Mais le Seigneur ne voulut en aucune façon consentir à sa demande, et il lui dit que c’était à Jérusalem qu’il ferait la Pâque. Alors elle se retire pleine de douleur, et, versant des larmes amères, elle s’en va trouver la Mère du Sauveur, lui raconte ce qui vient de se passer et la prie d’intervenir elle-même, afin de lui faire faire la Pâque en cet endroit.

Le repas fini, le Seigneur revint à sa Mère, et, s’asseyant avec elle en un lieu à part, ils parlent, s’entretiennent ensemble, et il lui permet de jouir à son aise de sa présence dont elle devra bientôt être privée. Considérez-les assis tous deux et voyez comment notre Souveraine reçoit son Fils avec respect, avec quel amour elle demeure avec lui, et en même temps combien le Seigneur, de son côté, témoigne de respect à sa Mère. Mais, pendant qu’ils s’entretiennent ainsi, voilà que Madeleine vient les trouver, et, s’asseyant à leurs pieds, elle dit :
« Ma Souveraine, tout-à-l’heure j’invitai le Maître à faire la Pâque avec nous, mais il semble décidé à aller la faire à Jérusalem, afin de s’y faire prendre. Je vous en prie, ne le permettez pas. »
Alors Marie s’écrie :
« Je vous en conjure, mon Fils, qu’il n’en soit pas ainsi, mais faisons la Pâque en ce lieu. Vous savez que des embûches sont tendues pour s’emparer de vous. »
Et le Seigneur lui répond :
« Ma Mère bien-aimée, c’est la volonté de mon Père que je fasse la Pâque à Jérusalem, car le temps de la rédemption est arrivé. C’est maintenant que va s’accomplir tout ce qui a été écrit de moi, et que mes ennemis me feront tout

ce qu’ils voudront. »

Or, en l’entendant parler ainsi, elles furent pénétrées d’une douleur profonde, car elles comprirent bien que c’était de sa mort qu’il était question. Sa Mère lui dit donc, ayant à peine la force de proférer une parole :
« Mon Fils, ce que vous venez de m’annoncer m’a remplie de terreur, et je sens mon cœur prêt à m’abandonner. Que votre Père ait soin de vous, car je ne sais plus que dire. Je ne veux point m’opposer à sa volonté ; mais s’il lui plaisait de différer pour le moment, veuillez l’en prier, et faisons ici la Pâque avec nos amis. Il pourra, si tel est son bon vouloir, pourvoir d’une autre manière à la rédemption du monde sains que vous mouriez, car toutes choses lui sont possibles. »

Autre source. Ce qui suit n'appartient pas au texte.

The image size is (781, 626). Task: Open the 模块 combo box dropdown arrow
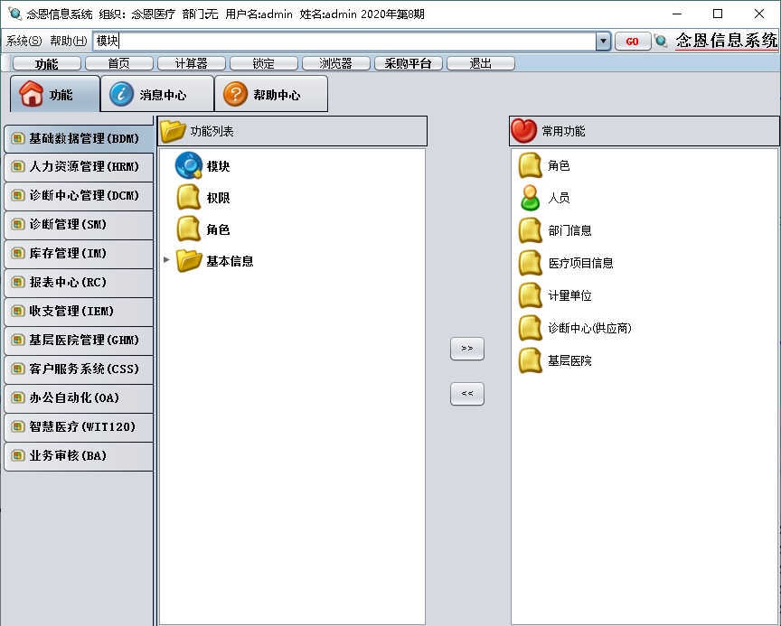click(602, 41)
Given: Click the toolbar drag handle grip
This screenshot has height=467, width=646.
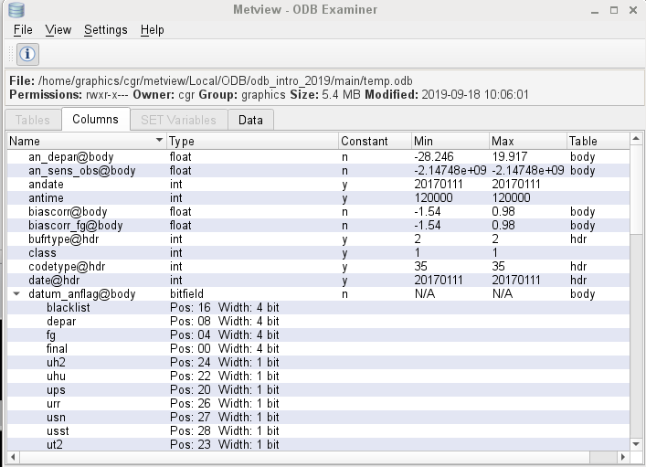Looking at the screenshot, I should 11,54.
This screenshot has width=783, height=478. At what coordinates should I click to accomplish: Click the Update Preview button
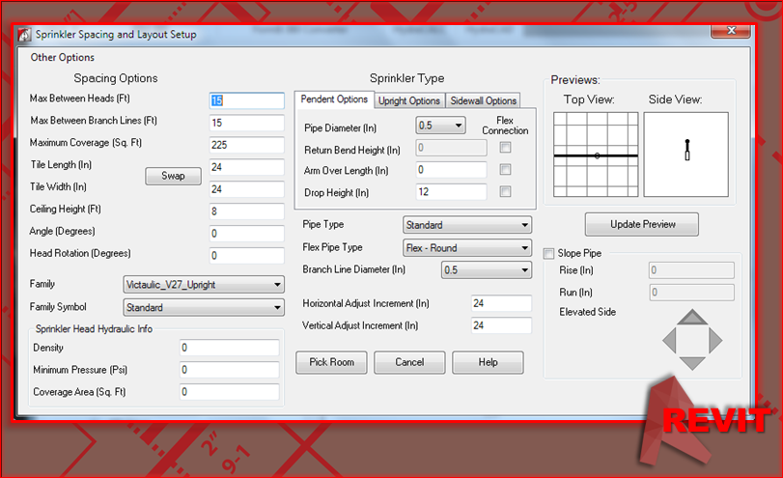pos(642,225)
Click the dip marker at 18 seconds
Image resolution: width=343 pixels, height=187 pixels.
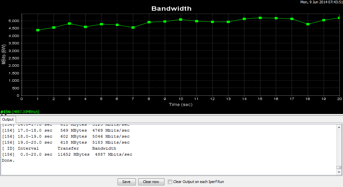pos(308,24)
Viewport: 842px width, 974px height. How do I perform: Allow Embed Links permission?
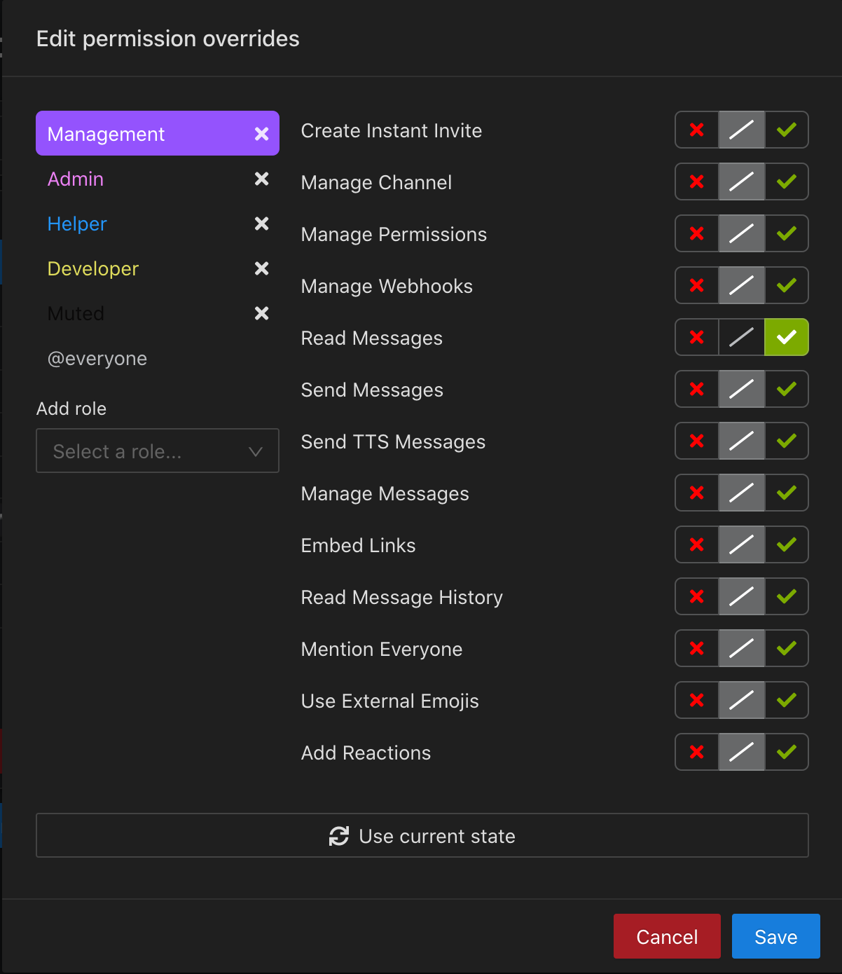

Oh ! s’il vous était donné de voir le Seigneur pleurer en écoutant ces paroles, avec retenue et modération cependant, et Madeleine, comme si elle était ivre de son Maître, donner un large cours à ses larmes et éclater en sanglots, peut-être ne pourriez-vous vous empêcher de pleurer aussi. Pensez en quel état Marie et Madeleine pouvaient être pendant cet entretien. Le Seigneur, pour les consoler, leur dit avec tendresse :
« Ne pleurez pas; vous savez qu’il faut. Que j’obéisse à mon Père; mais tenez pour assuré que bientôt je reviendrai à vous, et que le troisième jour je ressusciterai. Je ferai donc la Cène sur la montagne de Sion, selon la volonté de mon Père. »
Alors Madeleine reprit :
« Puisque nous ne pouvons le retenir ici, allons aussi, nous autres, dans notre maison de Jérusalem; mais je crois qu’il ne s’est jamais rencontré une Pâque aussi amère. »
Le Seigneur consentit à ce qu’elles fissent la Pâque dans cette maison.